There’s a group of people that inhabit Ghana, Eastern ivory coast, and some parts of Togo called the Akan people. They are believed to be initially an ethnolinguistic grouping of the Guinea coast. They are the participants of the famous Akan religion. Ghana, ivory coast, Togo, and Guinea countries are countries situated in western Africa.
Akan religion is also and, most times, Akom; Akom is a twi word that means prophecy. The Akan people are people who speak the Akan languages, like many other religions, have different subgroups regarding their communications, and the groups are the Ashanti, Fanti, The akuabem, The wassa, the baoule, the anyi, and the abron. The twi language is believed to be their original language.
Many African traditional religions have a Supreme God that does not interact with humans and many little gods that interact and assist humans. So, the Akan people have this system of cosmology, the belief of a Supreme God that does not interact with humans. They revere to him as Nyame or Oyame, Nyakonkonpon, brekyirihunuade.
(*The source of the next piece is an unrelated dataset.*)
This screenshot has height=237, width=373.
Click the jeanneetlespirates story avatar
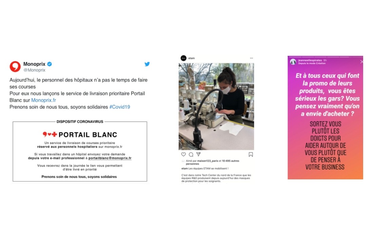click(x=293, y=62)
The three names are depending on the region that is worshiping at a particular time. The names mean ‘almighty,’ some referred to him as Anansi kokuroko, which means ‘the great designer or the great spider,’ some refer to him as odomankoma, meaning ‘the great designer.’
Some Akan people believe that the Creator is part of a triad consisting of Nyame or Oyame, Nyakonpon, Oyakopon, and odomankoma.
The Supreme God, just like every other religion, is attributed to ominipresentism, omniscienctism, and omnipotent ism. It’s believed that he has a wife, called Asase Yaa, who is considered the second God and the mother of the earth, and they gave birth to two children; Bia and Tano
Just like the Yoruba’s Aborisa tradition and it’s Orisas. Just like Igbo’s odinana and it’s Alusi. Akan religion has Abosom, the lower deities, and spirits that help humans in their affairs. It’s believed that they draw their power from the Supreme God and connects to the world as it appears in its natural state. Abosoms have priests that serve them, priests that serve as a link between them and humanity. Traditional Akan people participate in daily prayers, which includes the Pouring of libations as an offering to both the deities and the ancestors called Nsamafo.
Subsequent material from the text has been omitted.